En effet, la jeune sorcière -à l’époque où elle se lamentait d’être apparu dans un village ninja- avait souhaité naître la même année qu’Harry Potter pour pouvoir suivre sa scolarité à ses côtés. Ou au moins avoir moins de sept ans d’écart, histoire de pouvoir veiller sur lui au château. Et bah non, même ça, on lui avait refusé. Pire encore, sa famille n’avait pas voulu qu’elle fasse sa scolarité à Poudlard, l’école de magie britannique. Son grand-père paternel était pourtant anglais, mais non. On l’avait envoyé à l’Académie de Beauxbâtons, comme l’avait été sa mère, son grand-père et ses ancêtres avant elle. Elle y était entrée il y a dix-huit ans, à un mois près.
Eh bien soit. Elle avait pris sa revanche sur le destin. Et quelle belle revanche, sourit-elle intérieurement en descendant les marches de l’escalier pour pénétrer dans la cuisine.
— ‘jour, grommela un jeune garçon, le nez dans Le Cri de la Gargouille, le quotidien français.
Parfois, Rohan avait du mal à croire qu’il vivait avec elle depuis déjà dix ans. Qu’elle avait plus ou moins kidnappé le héros britannique à l’insu de tous. Qu’elle avait éduqué celui dont les aventures littéraires avaient bercé sa propre enfance. Vraiment, c’était à s’en retourner le cerveau. C’était dingue, mais elle ne regrettait pas une seconde de l’avoir fait.
— Bonjour mon grand, bien dormi ? Demanda la sorcière en voyant les cernes sous ses yeux.
— Oui, oui, affirma-t-il en levant sa cuillère trop à droite, ratant sa bouche de quelques centimètres.
— Tu as passé ta soirée à regarder Indiana Jones ou quoi ? S’amusa moyennement la jeune femme qui était rentrée tard dans la nuit, ayant assez confiance en son fils pour être raisonnable.
Elle n’avait rien contre le fait qu’Harry ait une bonne culture cinématographique.
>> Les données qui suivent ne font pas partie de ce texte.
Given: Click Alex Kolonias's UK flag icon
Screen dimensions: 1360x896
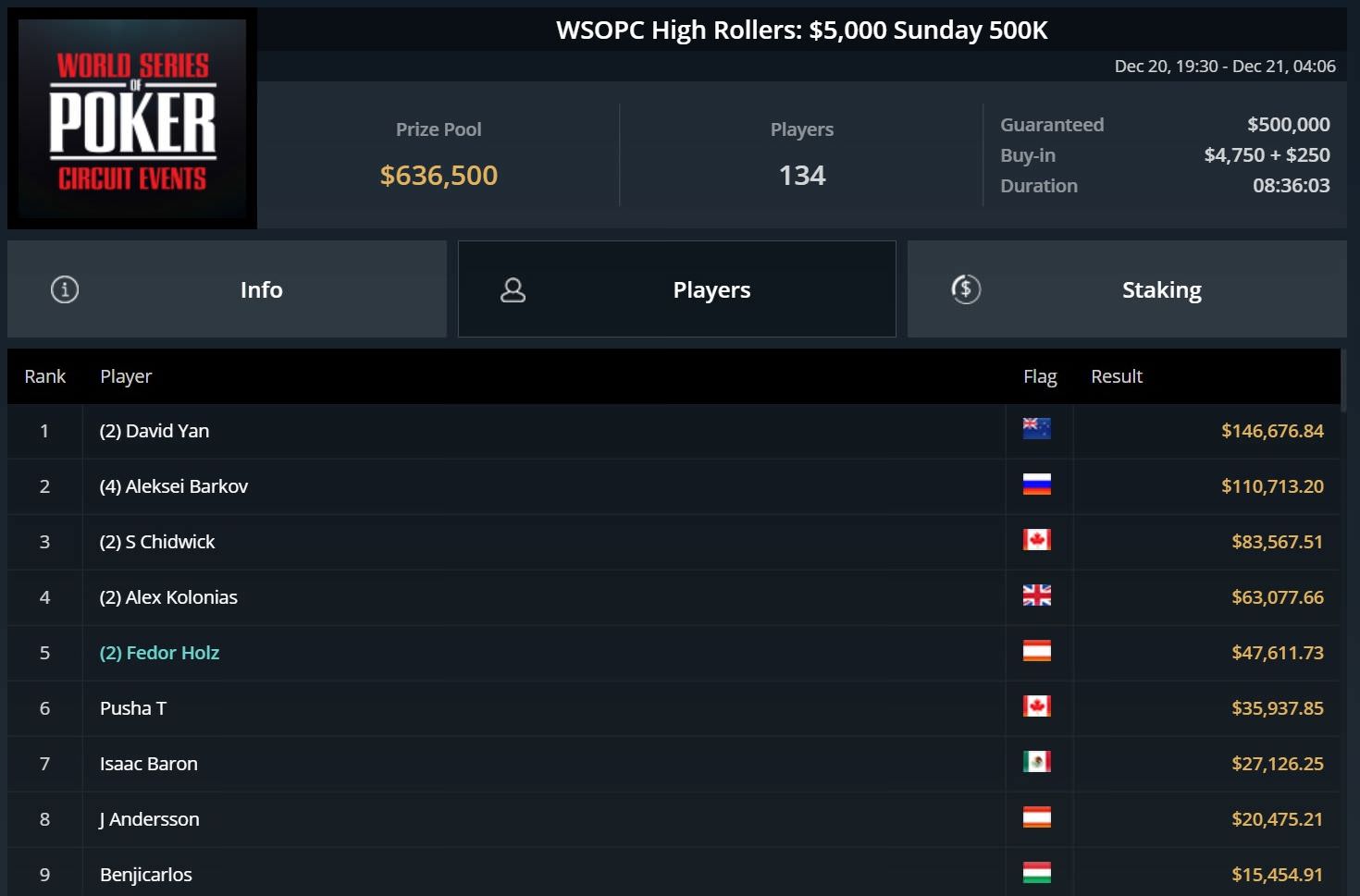Looking at the screenshot, I should (1036, 595).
De plus, quelques nuits blanches n’avaient jamais fait de mal à personne lorsqu’elles étaient exceptionnelles. De plus, ce n’était pas comme si elle avait à se plaindre du jeune sorcier, qui ramenait d’excellentes notes toute l’année, en plus de suivre ses leçons et celles de sa famille. Il était en vacances et avait bien le droit de s’amuser. Toutefois, ils étaient censés aller voir les grands-parents de Rohana dans la journée et elle aurait préféré qu’il soit en forme.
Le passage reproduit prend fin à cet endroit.